July 31, 2025
Arguably the most unique feature of the Rust programming language is it's concept of ownership. Rust utilizes ownership as a set of rules that governs how memory is managed. Each programming language has it's own strategy for managing memory. For instance, C requires that users explicitly allocate and deallocate memory for dynamically-created data. Other languages, like Golang, make use of garbage collectors to clean up memory that is no longer being used by the program. Ownership rules are enforced by Rust at compile-time; if Rust detects a violation of one of its ownership rules during compilation, it will produce a compilation error. In this blog post, I will explore some of the nuances of ownership so that I can better understand it.
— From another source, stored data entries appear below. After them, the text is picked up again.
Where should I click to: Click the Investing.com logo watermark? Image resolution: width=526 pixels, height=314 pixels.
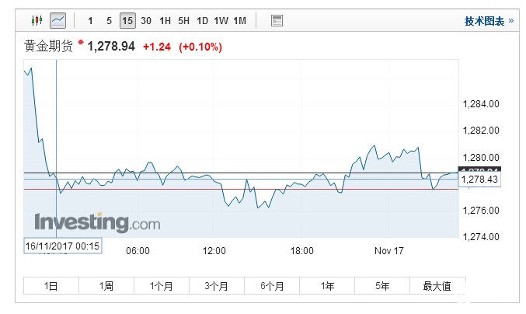point(96,222)
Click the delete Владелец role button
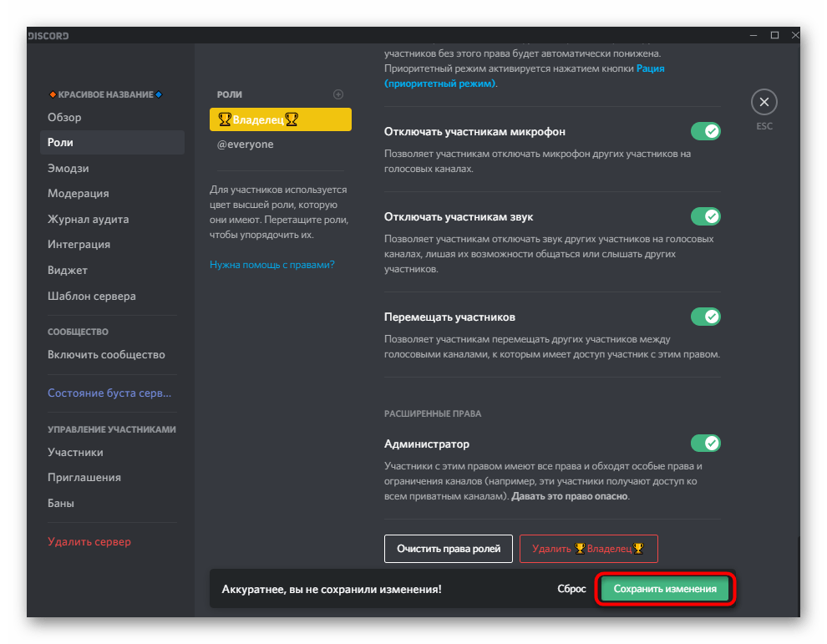The image size is (827, 644). click(588, 549)
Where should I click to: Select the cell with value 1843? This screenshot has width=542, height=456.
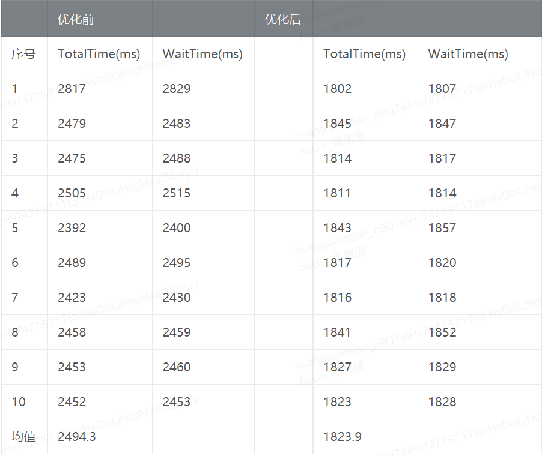[x=365, y=228]
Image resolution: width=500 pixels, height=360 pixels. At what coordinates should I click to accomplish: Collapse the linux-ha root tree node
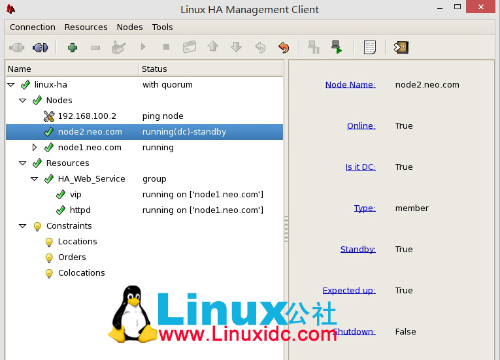click(11, 85)
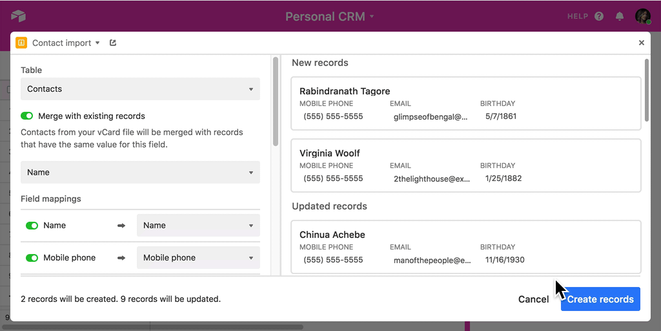The height and width of the screenshot is (331, 661).
Task: Open the notifications bell
Action: click(x=620, y=16)
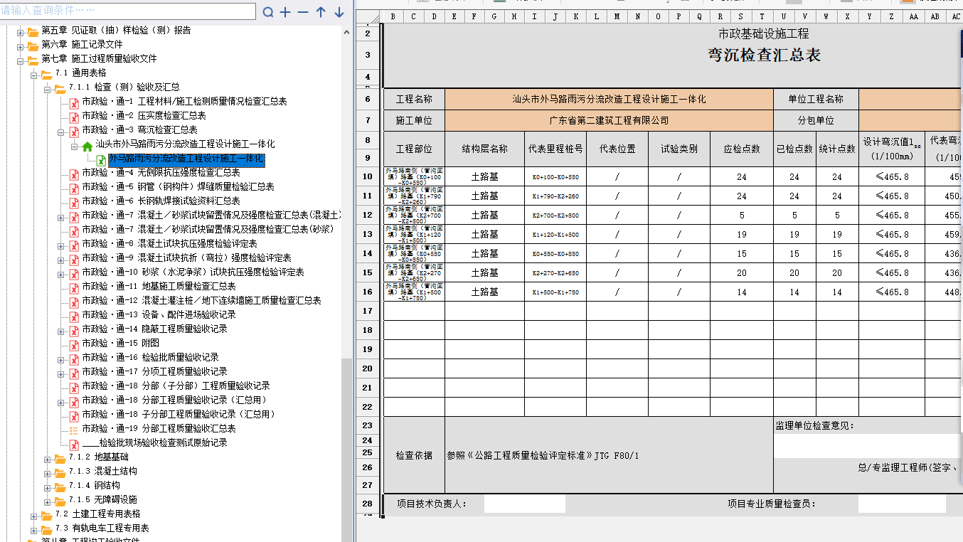
Task: Expand the 7.2 土建工程专用表格 folder
Action: [34, 514]
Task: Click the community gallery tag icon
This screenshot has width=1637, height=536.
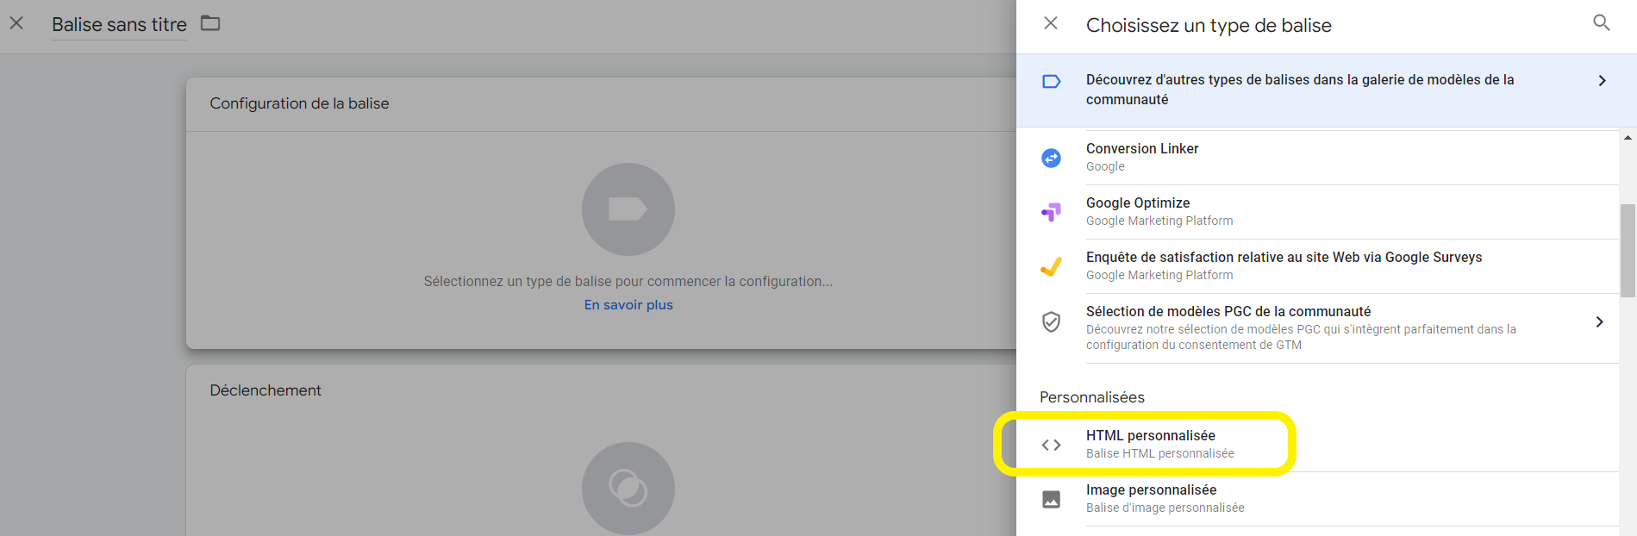Action: pyautogui.click(x=1051, y=82)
Before discussing ownership, it's important to have a fundamental understanding of how computer memory is managed. Specifically, with regards to the stack and the heap regions of memory. To quickly recap, the stack is used to store data types with known, fixed values where the size of the data is known at compile-time. Data is accessed on the stack using the Last In First Out (LIFO) method. A common analogy is a stack of plates; the last plate stacked will be the first plate that is removed from the stack. As data is pushed onto the stack, the stack grows towards lower memory addresses. The last value that was pushed to the stack is the first value that is popped off of the stack when required by the program. Because the stack is structured contiguously, and memory allocation and deallocation only involves one CPU instruction, accessing stack memory is much faster than accessing data in heap memory. However, one limitation of the stack is that each value must be of a known, fixed size. Common examples of data that is stored on the stack are integers, characters, floats, pointers, etc. On the other hand, the heap is less organized. The heap is used to store data where the size is unknown at compile-time. In some languages like C, users must explicitly allocate memory to handle these data types. The memory allocator will then look for a region in memory that is large enough to handle the data, and then return a pointer which points to the address or location in memory which stores the data. This method of accessing data is much less efficient, because the program must follow the pointer to access the data in memory. Data that is dynamically created at runtime is often stored in the heap.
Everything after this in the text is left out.